On the fifth issue involving the Unions proposals on the deloading of the union president, improved leave
benefits and indefinite union leave with pay, we agree with the voluntary arbitrators rejection of the said
demands, there being no justifiable reason for the granting of the same.

(6) whether the finding that the multi-sectoral committee in the University is the legitimate group which determines and
scrutinizes the annual salary increases and fringe benefits of the employees of the University, is correct; and

the Court finds that the voluntary arbitrator did not gravely abuse his discretion on this matter. From our reading
of the assailed decision, it appears that during the parties negotiations for a new collective bargaining
agreement, the Union demanded for a 25% and 40% salary increase for the second and third years,
respectively, of the collective bargaining agreement. The Universitys counter-proposal was for a 10%
increase for the third year .

After the meeting of the multi-sectoral committee on budget, which is composed of students, parents, faculty,
administration and union, the University granted across-the-board salary increases of 11.3% and 19% for the
second and third years, respectively.

While the voluntary arbitrator found that the said committee ". . . decided to grant the said increases based on
the University's viability which were exclusively sourced from the tuition fees. . . . . . . .," no finding was made
as to the basis of the committee's decision. Be that as it may, assuming for the sake of argument that the said
committee is the group responsible for determining wage increases and fringe benefits, as ruled by the
voluntary arbitrator, the committee's determination must still be based on duly audited financial statements
following our ruling on the fourth issue

(7) whether the ruling that the 70% share in the incremental tuition proceeds is the only source of salary increases and
fringe benefits of the employees, is proper.

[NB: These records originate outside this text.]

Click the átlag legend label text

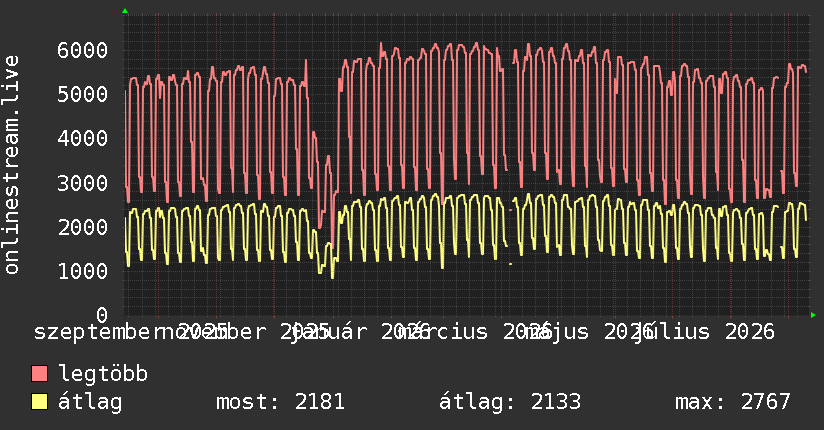click(90, 403)
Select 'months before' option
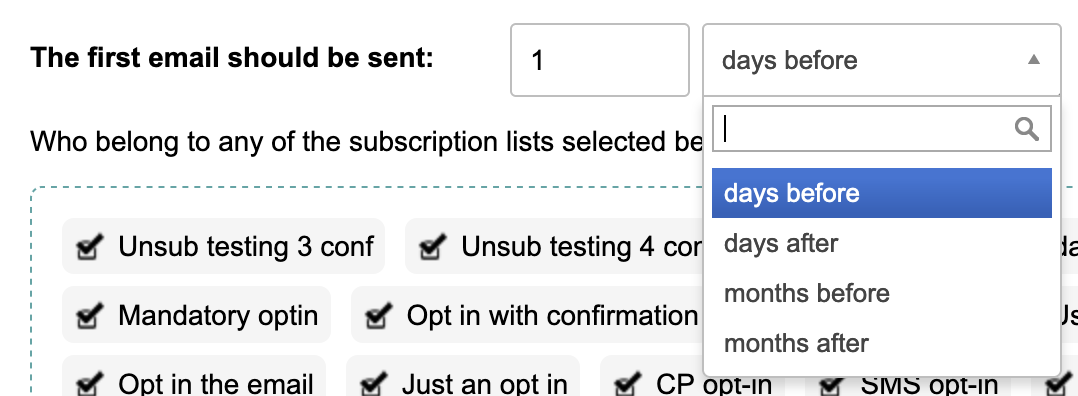This screenshot has width=1078, height=396. pos(881,294)
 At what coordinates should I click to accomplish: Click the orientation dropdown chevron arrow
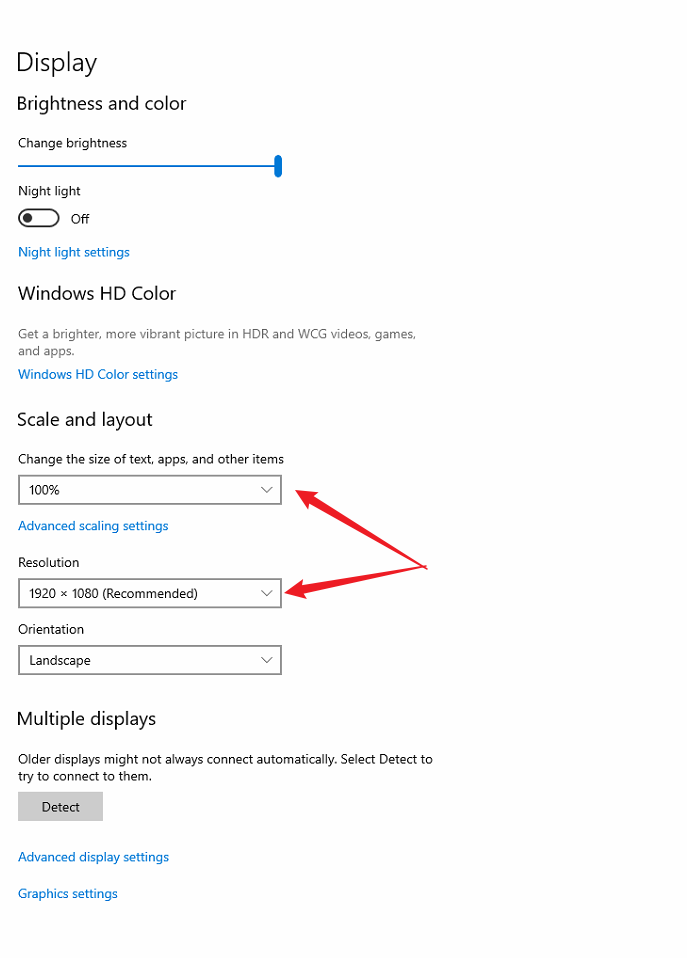266,660
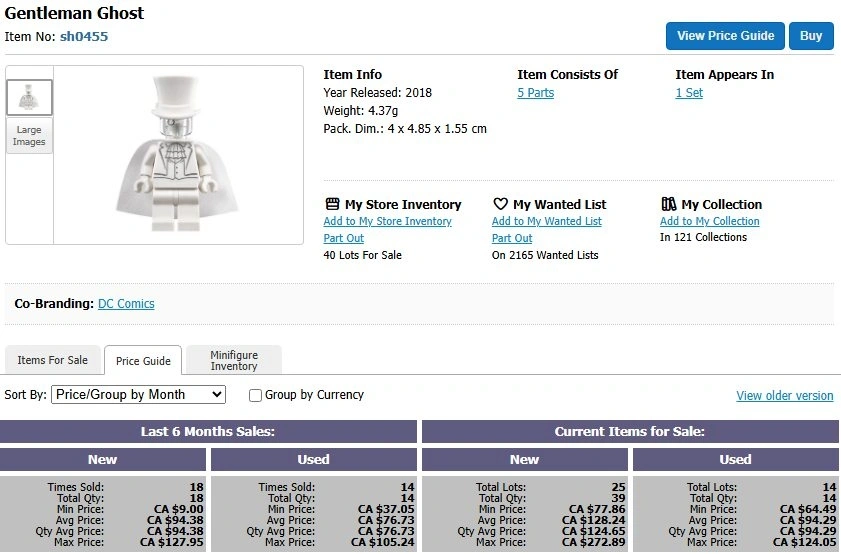Screen dimensions: 841x554
Task: Select the Price Guide tab
Action: tap(143, 361)
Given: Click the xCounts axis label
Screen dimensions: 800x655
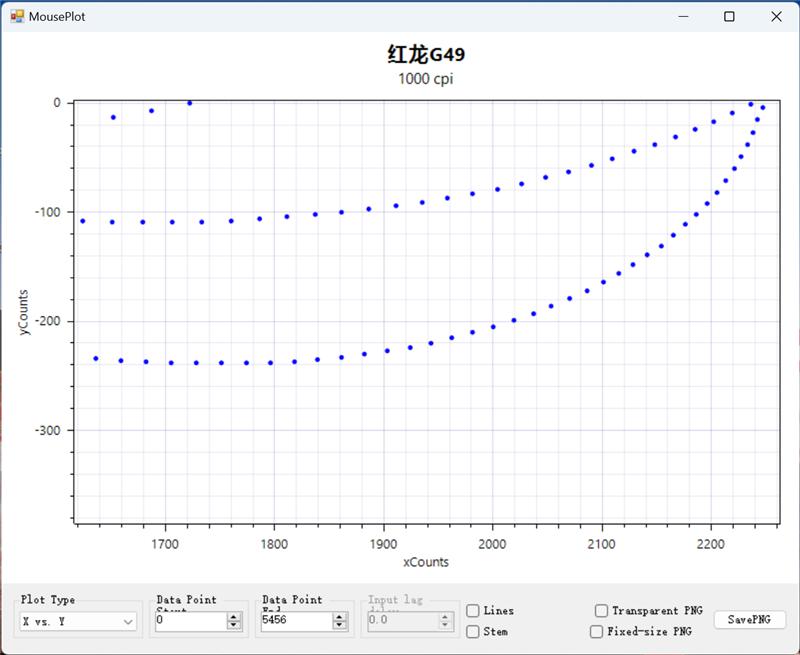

On the seventh and last issue involving the ruling that the 70% share in the incremental tuition proceeds is the
only source of salary increases and fringe benefits of the employees, the Court deems that any determination
of this alleged error is unnecessary and irrelevant, in view of our rulings on the fourth and preceding issues
and there being no evidence presented before the voluntary arbitrator that the University held incremental
tuition fee proceeds from which any wage increase or fringe benefit may be satisfied.